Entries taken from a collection
--
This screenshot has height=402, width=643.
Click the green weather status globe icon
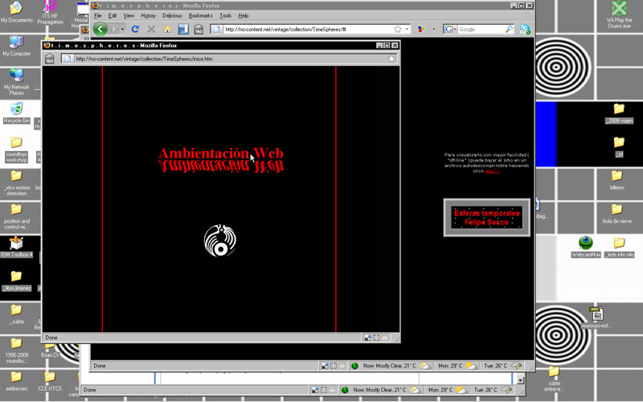[354, 366]
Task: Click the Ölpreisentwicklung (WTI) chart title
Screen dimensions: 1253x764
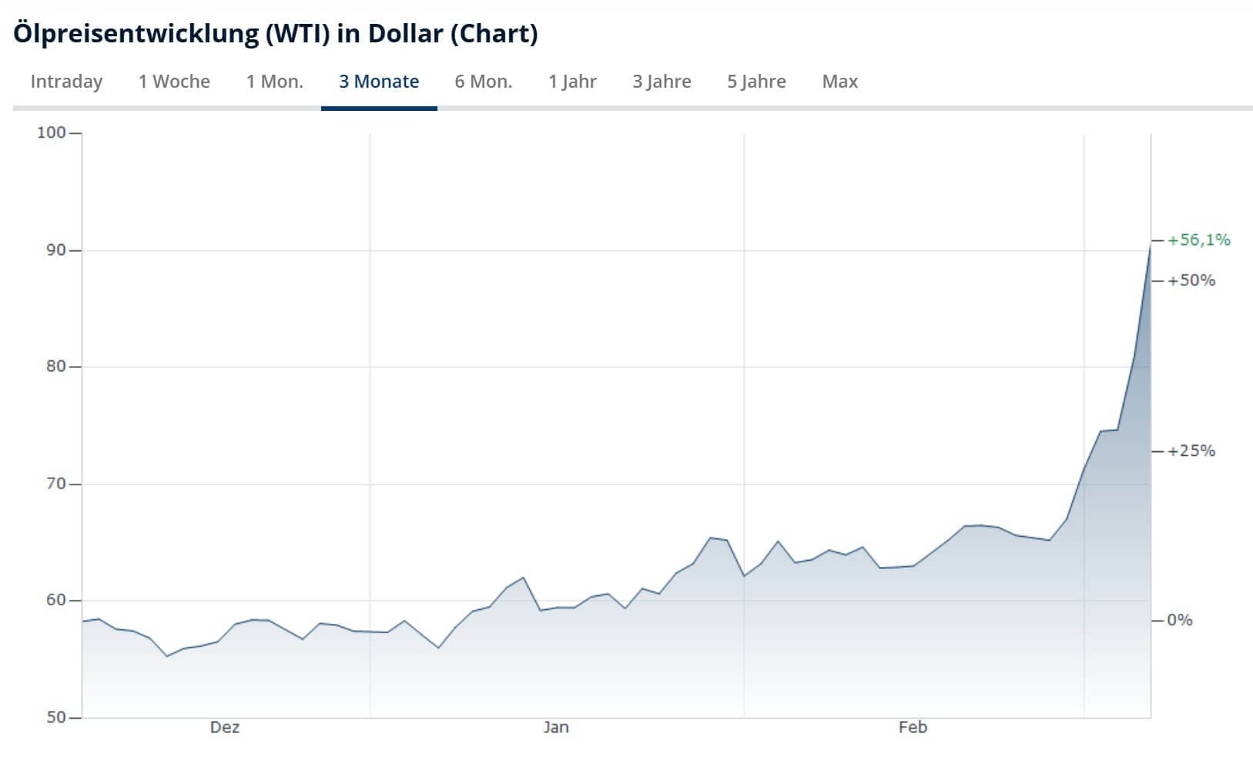Action: pos(276,34)
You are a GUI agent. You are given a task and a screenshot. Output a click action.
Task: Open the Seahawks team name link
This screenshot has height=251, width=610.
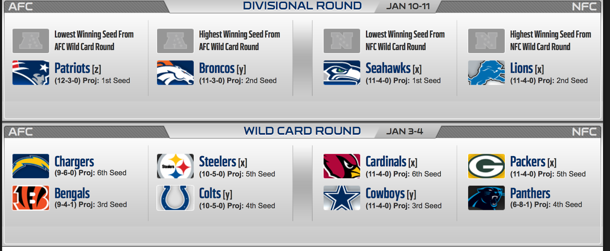pos(388,68)
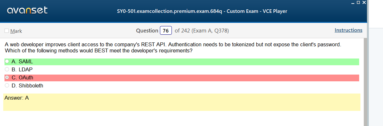Click the red highlighted OAuth answer row
Image resolution: width=383 pixels, height=126 pixels.
[x=182, y=78]
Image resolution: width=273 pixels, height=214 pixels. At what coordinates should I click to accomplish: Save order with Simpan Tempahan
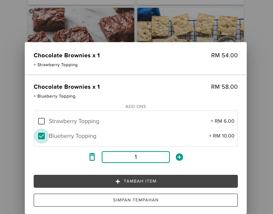[x=135, y=200]
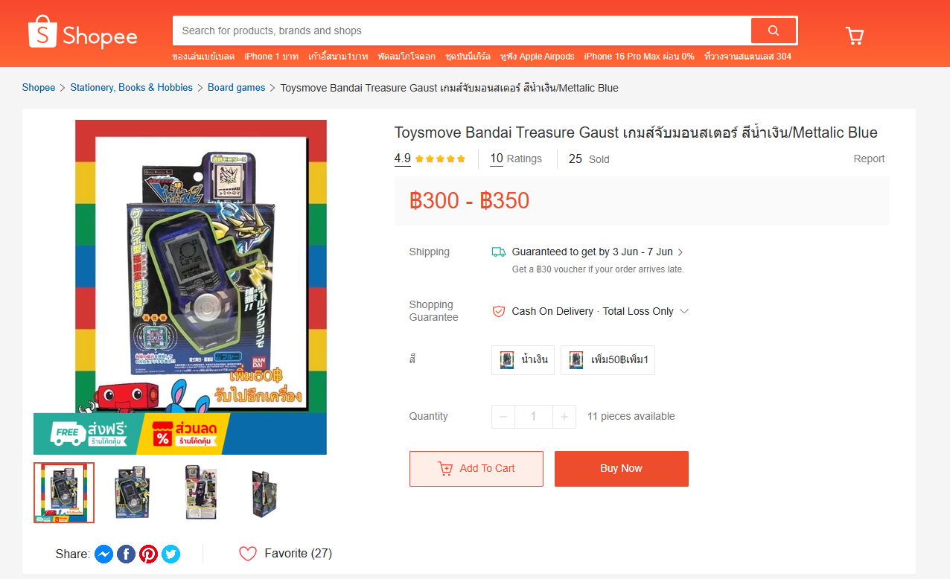Open the shopping cart icon
The height and width of the screenshot is (579, 950).
click(854, 36)
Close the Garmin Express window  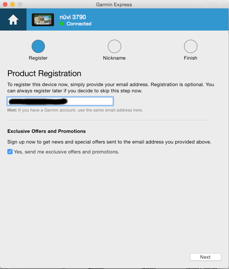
--
### WHAT THE TASK REQUIRES
Up to and including the line that holds "Task: Open the Seahawks team name link", restate word for word each line of the records from their start, and only those lines, leaving out the pictures.

### OUTPUT FOR THIS EXERCISE
This screenshot has height=402, width=643.
Click the green weather status globe icon
[354, 366]
Task: Click the Ölpreisentwicklung (WTI) chart title
Screen dimensions: 1253x764
Action: pos(276,34)
You are a GUI agent. You are given a task and a screenshot. Output a click action.
Task: Open the Seahawks team name link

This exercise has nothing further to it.